- VORLIEGENDER TEXT -
Umso wichtiger, dass Schüler:innen lernen, eine Quelle immer kritisch zu hinterfragen. Ganz egal ob Text, Bild, Video oder Audio.
Wahljahr 2024: So will OpenAI einen KI-Missbrauch verhindern // t3n.de, Deutsch
Der Artikel behandelt OpenAIs Strategien zur Verhinderung des Missbrauchs ihrer KI-Tools ChatGPT und Dall‑E im Superwahljahr 2024. In diesem Jahr stehen wichtige Wahlen in den USA, Europa und Russland an, wobei die Befürchtung besteht, dass KI-generierte Fehlinformationen und gefälschte Bilder diese Wahlen beeinflussen könnten. OpenAI plant, den Einsatz seiner Tools für Wahlkampagnen und Lobbyarbeit zu verbieten, bis ein Verständnis über politische Einflussnahme via KI entwickelt wird. Ein weiterer Schwerpunkt liegt auf der Transparenz bei KI-generierten Bildern. Dall‑E soll einen digitalen Herkunftsnachweis implementieren, um die Authentizität von Bildern zu verifizieren. ChatGPT wird zudem daraufhin optimiert, aktuelle Informationen zu verarbeiten und sachliche Falschinformationen zu vermeiden.
Die Anstrengungen OpenAIs zur Eindämmung von Wahlmanipulation mithilfe von KI-Tools machen die politischen und gesellschaftlichen Dimensionen klar, die die breite Verfügbarkeit von derartigen neuen Technologien haben kann. In einem Zeitalter, in dem Fakten und Fiktion schnell verschwimmen können, wird die Fähigkeit, Informationen kritisch zu hinterfragen und zu bewerten, zu einer Schlüsselkompetenz nicht nur für Schüler:innen und Lehrkräfte, sondern für alle Bürger:innen werden.

- ROHDATEN -
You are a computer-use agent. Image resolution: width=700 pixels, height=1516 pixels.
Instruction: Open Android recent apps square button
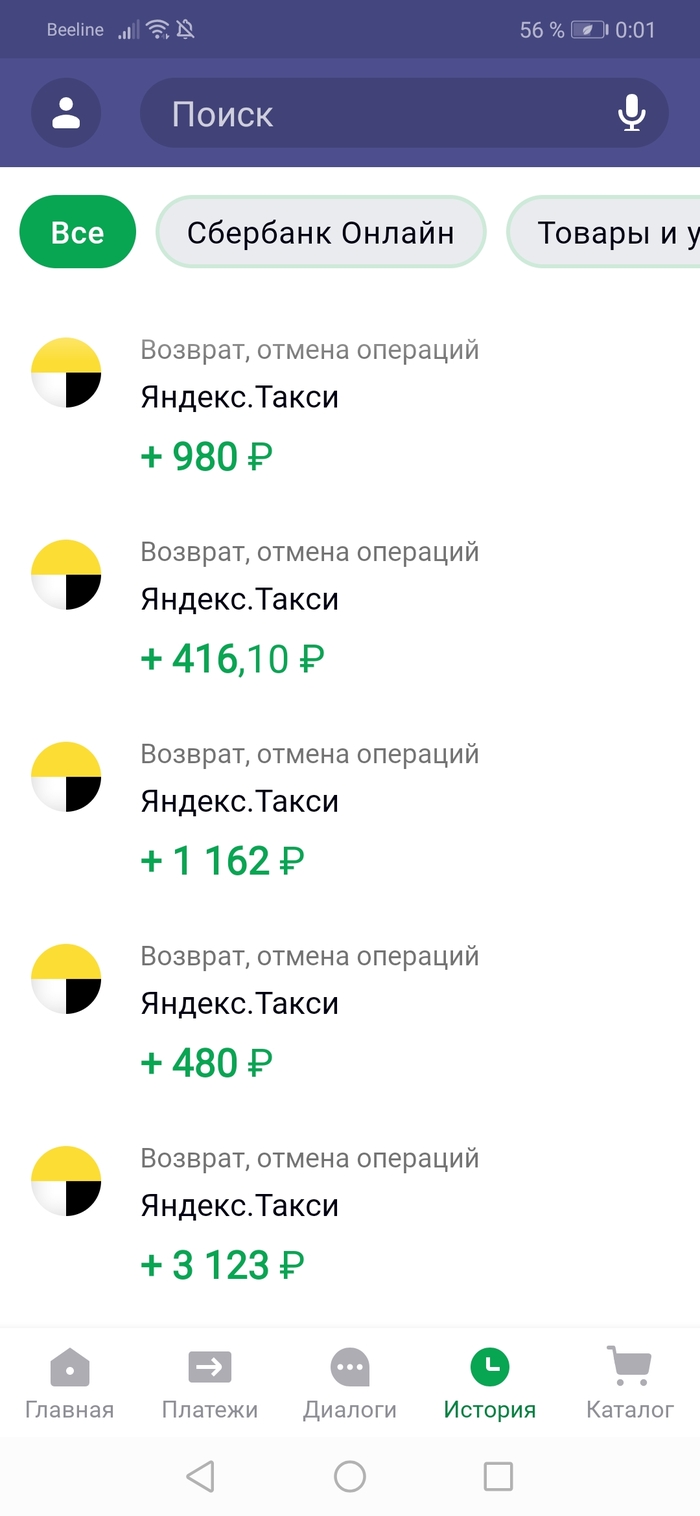[x=498, y=1476]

- AUFGABEN -
1: Schreib aus dem Text über OpenAI und das Wahljahr 2024 alles von „Die Anstrengungen OpenAIs“ bis hinunter zu „alle Bürger:innen werden.“ wortgetreu ab.
2: Was soll Dall‑E laut dem Text über OpenAI und das Wahljahr 2024 implementieren, um die Authentizität von Bildern zu verifizieren?

- ANTWORTEN -
1:
Die Anstrengungen OpenAIs zur Eindämmung von Wahlmanipulation mithilfe von KI-Tools machen die politischen und gesellschaftlichen Dimensionen klar, die die breite Verfügbarkeit von derartigen neuen Technologien haben kann. In einem Zeitalter, in dem Fakten und Fiktion schnell verschwimmen können, wird die Fähigkeit, Informationen kritisch zu hinterfragen und zu bewerten, zu einer Schlüsselkompetenz nicht nur für Schüler:innen und Lehrkräfte, sondern für alle Bürger:innen werden.

2: Einen digitalen Herkunftsnachweis.